O peso colombiano valorizou 18,3% frente ao dólar em 2025, classificando-se como a quarta moeda emergente mais forte do ano. Essa força foi impulsionada por um dólar enfraquecido globalmente e fatores locais como remessas e exportações. A cotação caiu de uma máxima de US$ 4.416,69 em abril para uma mínima de US$ 3.706,94 em dezembro.
Em 2025, o dólar americano passou por uma das quedas mais acentuadas em uma década, com o índice DXY caindo quase 9%, segundo Juan Pablo Vieira, CEO da JP Tactical Trading. Isso impulsionou várias moedas emergentes, lideradas pelo rublo russo com apreciação de 48,5%, seguido pelo forint húngaro (22,6%), coroa tcheca (19%) e peso colombiano (18,3%). Na América Latina, o peso mexicano subiu 15%, o sol peruano 11,4%, o real brasileiro 11% e o peso chileno 10,8%, enquanto a lira turca caiu 17,5% e o peso argentino 29%.
Na Colômbia, o dólar não ultrapassou US$ 4.000 desde 4 de setembro (US$ 4.002,86), rompendo abaixo de US$ 3.900 e atingindo US$ 3.719,60 em 14 de novembro, fechando o ano em US$ 3.706,94 em 25 de dezembro. A máxima anual foi de US$ 4.416,69 em 10 de abril. Catalina Tobón, chefe de estratégia da Skandia, creditou essa valorização ao aumento das remessas, monetizações de dívida externa, exportações de café, fluxos de investimento offshore e expectativas de altas de juros locais, além da fraqueza global do dólar.
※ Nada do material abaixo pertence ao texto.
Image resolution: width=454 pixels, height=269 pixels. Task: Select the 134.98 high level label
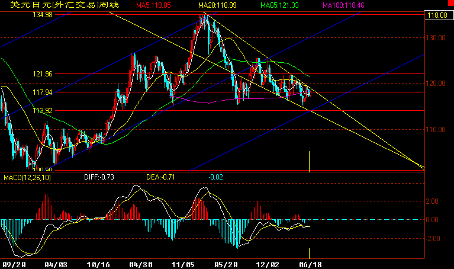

Fatores externos como tensões geopolíticas —bombardeios dos EUA no Irã, dissuasão contra a Venezuela, a guerra na Ucrânia e conflitos no Oriente Médio— somados a cortes de juros do Federal Reserve, tarifas de Donald Trump e paralisações do governo dos EUA, alimentaram a volatilidade. David Cubides, economista-chefe do Banco de Occidente, delineou duas fases: uma apreciação contida de 5% na primeira metade e 10% na segunda.
Enquanto o ouro se consolidou como ativo refúgio, subindo inversamente ao dólar, a força do peso reduziu o poder de compra das remessas (projetadas em US$ 13 bilhões pelo Anif) e prejudicou exportadores. Analistas como Laura Fajardo veem isso como uma correção ordenada, recomendando não vender dólares agora, mas comprar serviços em dólar, como preparativos para a Copa do Mundo de 2026. Paula Chaves, da HFM, observou uma revalorização de 15% dentro de uma faixa de US$ 3.690 a US$ 4.450.